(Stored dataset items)
§

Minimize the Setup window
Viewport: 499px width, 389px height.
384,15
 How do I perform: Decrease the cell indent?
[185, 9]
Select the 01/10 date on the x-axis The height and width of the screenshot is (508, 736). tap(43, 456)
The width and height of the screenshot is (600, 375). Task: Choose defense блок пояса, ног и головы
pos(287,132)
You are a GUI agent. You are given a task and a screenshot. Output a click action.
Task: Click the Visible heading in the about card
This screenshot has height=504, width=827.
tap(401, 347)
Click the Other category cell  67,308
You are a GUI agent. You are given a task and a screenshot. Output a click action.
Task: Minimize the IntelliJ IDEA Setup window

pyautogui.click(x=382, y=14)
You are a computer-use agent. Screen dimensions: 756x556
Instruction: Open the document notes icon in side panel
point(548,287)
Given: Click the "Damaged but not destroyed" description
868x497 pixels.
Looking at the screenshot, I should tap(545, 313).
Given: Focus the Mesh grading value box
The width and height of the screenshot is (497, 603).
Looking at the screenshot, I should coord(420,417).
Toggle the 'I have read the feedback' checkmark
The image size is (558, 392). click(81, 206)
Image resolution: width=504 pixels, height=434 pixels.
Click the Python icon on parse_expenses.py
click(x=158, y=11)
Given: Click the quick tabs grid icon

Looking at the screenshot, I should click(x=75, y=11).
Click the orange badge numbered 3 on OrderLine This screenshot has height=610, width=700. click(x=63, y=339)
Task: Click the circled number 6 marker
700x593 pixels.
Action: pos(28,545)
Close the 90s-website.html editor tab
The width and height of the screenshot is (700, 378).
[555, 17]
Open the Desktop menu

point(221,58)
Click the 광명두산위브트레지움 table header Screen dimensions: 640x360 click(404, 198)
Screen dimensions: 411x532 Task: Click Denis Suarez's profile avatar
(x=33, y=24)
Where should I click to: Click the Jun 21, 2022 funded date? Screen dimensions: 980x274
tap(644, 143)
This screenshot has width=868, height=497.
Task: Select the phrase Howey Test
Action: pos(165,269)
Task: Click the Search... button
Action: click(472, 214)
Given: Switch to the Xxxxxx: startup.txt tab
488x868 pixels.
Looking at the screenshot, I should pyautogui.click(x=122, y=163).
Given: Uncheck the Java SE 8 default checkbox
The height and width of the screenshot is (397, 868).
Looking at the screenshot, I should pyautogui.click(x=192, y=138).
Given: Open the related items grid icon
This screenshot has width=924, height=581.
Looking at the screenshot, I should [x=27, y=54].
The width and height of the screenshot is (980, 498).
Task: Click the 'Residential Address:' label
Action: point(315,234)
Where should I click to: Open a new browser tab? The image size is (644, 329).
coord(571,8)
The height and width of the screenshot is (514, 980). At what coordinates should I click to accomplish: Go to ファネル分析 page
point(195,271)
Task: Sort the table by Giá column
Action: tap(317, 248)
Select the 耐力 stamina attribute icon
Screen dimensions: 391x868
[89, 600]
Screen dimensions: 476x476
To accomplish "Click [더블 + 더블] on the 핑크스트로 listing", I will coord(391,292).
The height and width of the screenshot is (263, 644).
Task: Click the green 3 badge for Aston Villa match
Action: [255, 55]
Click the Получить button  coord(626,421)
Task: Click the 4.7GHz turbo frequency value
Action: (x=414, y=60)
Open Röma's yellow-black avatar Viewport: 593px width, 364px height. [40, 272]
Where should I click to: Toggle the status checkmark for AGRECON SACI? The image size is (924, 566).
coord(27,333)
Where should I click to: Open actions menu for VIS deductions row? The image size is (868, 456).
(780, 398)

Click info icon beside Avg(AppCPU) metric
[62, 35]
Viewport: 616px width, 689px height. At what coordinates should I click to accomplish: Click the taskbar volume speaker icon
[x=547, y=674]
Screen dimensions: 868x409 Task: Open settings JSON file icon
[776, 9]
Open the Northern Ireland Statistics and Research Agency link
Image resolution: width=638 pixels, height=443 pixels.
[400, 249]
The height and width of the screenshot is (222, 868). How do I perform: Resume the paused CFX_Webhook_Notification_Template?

§

Repeat all of the records above exactly as they appear.

Response box:
Minimize the Setup window
Viewport: 499px width, 389px height.
384,15
 How do I perform: Decrease the cell indent?
[185, 9]
Select the 01/10 date on the x-axis The height and width of the screenshot is (508, 736). tap(43, 456)
The width and height of the screenshot is (600, 375). Task: Choose defense блок пояса, ног и головы
pos(287,132)
You are a GUI agent. You are given a task and a screenshot. Output a click action.
Task: Click the Visible heading in the about card
This screenshot has height=504, width=827.
tap(401, 347)
Click the Other category cell  67,308
You are a GUI agent. You are given a task and a screenshot. Output a click action.
Task: Minimize the IntelliJ IDEA Setup window

pyautogui.click(x=382, y=14)
You are a computer-use agent. Screen dimensions: 756x556
Instruction: Open the document notes icon in side panel
point(548,287)
Given: Click the "Damaged but not destroyed" description
868x497 pixels.
Looking at the screenshot, I should tap(545, 313).
Given: Focus the Mesh grading value box
The width and height of the screenshot is (497, 603).
Looking at the screenshot, I should coord(420,417).
Toggle the 'I have read the feedback' checkmark
The image size is (558, 392). click(81, 206)
Image resolution: width=504 pixels, height=434 pixels.
Click the Python icon on parse_expenses.py
click(x=158, y=11)
Given: Click the quick tabs grid icon

Looking at the screenshot, I should click(x=75, y=11).
Click the orange badge numbered 3 on OrderLine This screenshot has height=610, width=700. click(x=63, y=339)
Task: Click the circled number 6 marker
700x593 pixels.
Action: pos(28,545)
Close the 90s-website.html editor tab
The width and height of the screenshot is (700, 378).
[555, 17]
Open the Desktop menu

point(221,58)
Click the 광명두산위브트레지움 table header Screen dimensions: 640x360 click(404, 198)
Screen dimensions: 411x532 Task: Click Denis Suarez's profile avatar
(x=33, y=24)
Where should I click to: Click the Jun 21, 2022 funded date? Screen dimensions: 980x274
tap(644, 143)
This screenshot has width=868, height=497.
Task: Select the phrase Howey Test
Action: pos(165,269)
Task: Click the Search... button
Action: click(472, 214)
Given: Switch to the Xxxxxx: startup.txt tab
488x868 pixels.
Looking at the screenshot, I should pyautogui.click(x=122, y=163).
Given: Uncheck the Java SE 8 default checkbox
The height and width of the screenshot is (397, 868).
Looking at the screenshot, I should pyautogui.click(x=192, y=138).
Given: Open the related items grid icon
This screenshot has width=924, height=581.
Looking at the screenshot, I should [x=27, y=54].
The width and height of the screenshot is (980, 498).
Task: Click the 'Residential Address:' label
Action: point(315,234)
Where should I click to: Open a new browser tab? The image size is (644, 329).
coord(571,8)
The height and width of the screenshot is (514, 980). At what coordinates should I click to accomplish: Go to ファネル分析 page
point(195,271)
Task: Sort the table by Giá column
Action: tap(317, 248)
Select the 耐力 stamina attribute icon
Screen dimensions: 391x868
[89, 600]
Screen dimensions: 476x476
To accomplish "Click [더블 + 더블] on the 핑크스트로 listing", I will coord(391,292).
The height and width of the screenshot is (263, 644).
Task: Click the green 3 badge for Aston Villa match
Action: [255, 55]
Click the Получить button  coord(626,421)
Task: Click the 4.7GHz turbo frequency value
Action: (x=414, y=60)
Open Röma's yellow-black avatar Viewport: 593px width, 364px height. [40, 272]
Where should I click to: Toggle the status checkmark for AGRECON SACI? The image size is (924, 566).
coord(27,333)
Where should I click to: Open actions menu for VIS deductions row? The image size is (868, 456).
(780, 398)

Click info icon beside Avg(AppCPU) metric
[62, 35]
Viewport: 616px width, 689px height. At what coordinates should I click to accomplish: Click the taskbar volume speaker icon
[x=547, y=674]
Screen dimensions: 868x409 Task: Open settings JSON file icon
[776, 9]
Open the Northern Ireland Statistics and Research Agency link
Image resolution: width=638 pixels, height=443 pixels.
[400, 249]
The height and width of the screenshot is (222, 868). How do I perform: Resume the paused CFX_Webhook_Notification_Template?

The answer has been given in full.